Were they concerned with your rib fracture as far as it getting into the bones? I just had a xray that showed fractures on rib 5 and 6.
What an elegant, perfect assessment of this experience we're all sharing. Please keep posting. your words are so helpful!
Well stated! 🌸
Be patient with yourself. This will take time .
Join a club or find a new hobby to get your mind off cancer,which has run your life .
You are not alone we survivors understand.
Hi
Wow I finished treatment this apr. Struggling with fatigue and the same emotional turmoil. Mood swings, depression. Also had 4 deaths happen during my treatment and putting my mom in a nursing home. In therapy and getting on meds. I have never felt this kind of mental exhaustion. I was told it's a form of ptsd
I completely agree with the cancer PTSD. I had IDC in 2021. I was told it was caught very early and that my chance of recurrence was very, very low. I was told to be thankful, and I tried. Fast forward to 2024 and I was diagnosed with bone mets. Stage IV cancer is rough, its lonely and treatment has become a full time job. Although I grieve the life I no longer have, I am thankful for every additional day I am given.
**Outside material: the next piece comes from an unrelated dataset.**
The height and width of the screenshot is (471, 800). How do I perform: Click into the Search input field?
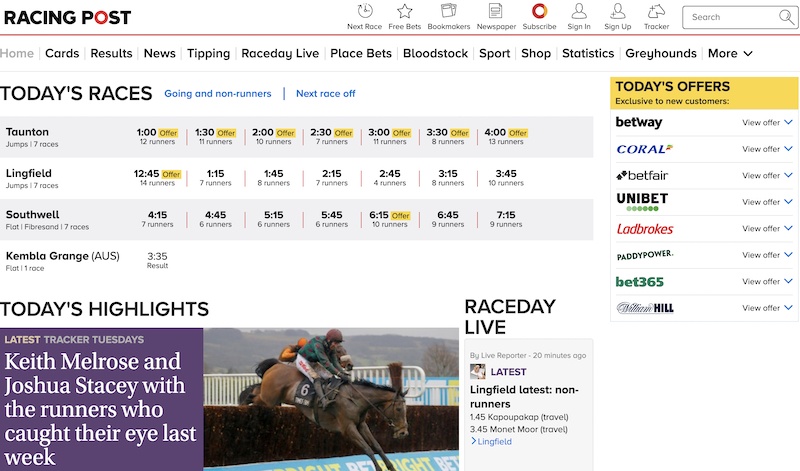click(x=732, y=17)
I am going through similar circumstances with stage four breast cancer metastasized in the bones. I was at stage two and had a three-year remission period that ended with a broken arm. Also have been diagnosed with PTSD. Not sure how to micromanage that. Or anything sometimes…I cannot get the support that I need from my family and my partner is absolutely nonresponsive and when he is, he’s ugly and insensitive. I am not ok but am expected to be absolutely fine.
I found that recovering from all the medication I went through and all of the surgeries at stage 2 was very difficult and it did take a couple of years. Remind yourself that you are not crazy. You went through a traumatic situation and your body is offkilter trying to survive and find balance, which is natural. Medicine is hard on our bodies. Just give yourself a little time and things will start to feel better and I do pray you are cancer free forever. Make sure you receive annual follow up scans!
I just posted a new note that included some of what you are saying. My surgery was 2/2024. Last chemo was the end of May 2024. Am on Exemestane, AI drug. Will be 85 soon. I am not myself either. Very tearful, irritable and so very tired. I was just told by a Dr., not cancer Dr., that I needed to talk to someone, that I was holding in the emotions too much. I did release some of it in a small church group. I want to talk to a counselor. I know from past trauma that it takes a long time to find that normal or new normal again. Speaking with a good counselor can help. Did you say you are on an Al drug? I didn't have a rough menopause but think this must be what some women feel at menopause. Hormones are changing with the drug. I encourage talking to someone. Hang in there. We are members of a very large"club" of men and women going through much the same thing. Make sure your vit D and B12 lab work has been done.
I didn't think about PTSD but it sure fits. We have been through a lot. I too have had deaths to deal with along with everything else. I am a widow and family not nearby. Friends were wonderful and helpful, just not the same as family.